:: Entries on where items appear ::

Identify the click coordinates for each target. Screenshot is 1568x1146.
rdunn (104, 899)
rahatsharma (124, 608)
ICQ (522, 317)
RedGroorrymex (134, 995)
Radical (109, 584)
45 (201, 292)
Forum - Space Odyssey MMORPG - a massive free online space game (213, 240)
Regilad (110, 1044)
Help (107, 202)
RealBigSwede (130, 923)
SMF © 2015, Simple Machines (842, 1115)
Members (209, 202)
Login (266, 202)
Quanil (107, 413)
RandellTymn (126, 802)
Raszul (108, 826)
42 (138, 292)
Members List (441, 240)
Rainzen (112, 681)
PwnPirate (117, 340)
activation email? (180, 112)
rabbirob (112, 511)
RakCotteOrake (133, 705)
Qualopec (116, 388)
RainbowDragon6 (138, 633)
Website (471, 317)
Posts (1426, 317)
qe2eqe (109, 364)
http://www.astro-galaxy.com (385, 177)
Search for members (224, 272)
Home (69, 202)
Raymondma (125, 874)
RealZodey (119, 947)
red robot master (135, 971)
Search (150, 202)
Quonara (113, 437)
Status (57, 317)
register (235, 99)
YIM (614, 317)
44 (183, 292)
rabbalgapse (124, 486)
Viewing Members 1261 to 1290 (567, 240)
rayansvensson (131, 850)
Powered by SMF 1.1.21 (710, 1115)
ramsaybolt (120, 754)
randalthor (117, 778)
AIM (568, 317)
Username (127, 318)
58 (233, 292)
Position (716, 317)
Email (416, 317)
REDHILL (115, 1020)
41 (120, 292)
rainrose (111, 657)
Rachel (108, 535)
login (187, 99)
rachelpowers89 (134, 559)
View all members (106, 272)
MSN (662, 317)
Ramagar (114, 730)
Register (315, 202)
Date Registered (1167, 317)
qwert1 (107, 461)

:: TASK PROMPT ::
Rescale every row from the one containing "YIM (614, 317)" down to the last row, both included. Repeat each row in full with its request text, and multiply both numbers of each answer coordinate pair by 2.3, rounding to whole numbers with halves rounded up.

:: SOLUTION ::
YIM (1412, 729)
44 (421, 672)
rabbalgapse (285, 1118)
Viewing Members 1261 to 1290 (1304, 552)
rayansvensson (301, 1955)
Powered by SMF 1.1.21 (1633, 2565)
ramsaybolt (276, 1734)
randalthor (269, 1789)
AIM (1306, 729)
Username (292, 731)
58 (536, 672)
Position (1647, 729)
Email (957, 729)
REDHILL (265, 2346)
41 (276, 672)
rainrose (255, 1511)
Rachel (248, 1231)
login (430, 228)
rachelpowers89 (308, 1286)
View all members (244, 626)
MSN (1523, 729)
Ramagar (262, 1679)
Register (725, 465)
Date Registered (2684, 729)
qwert1 (246, 1060)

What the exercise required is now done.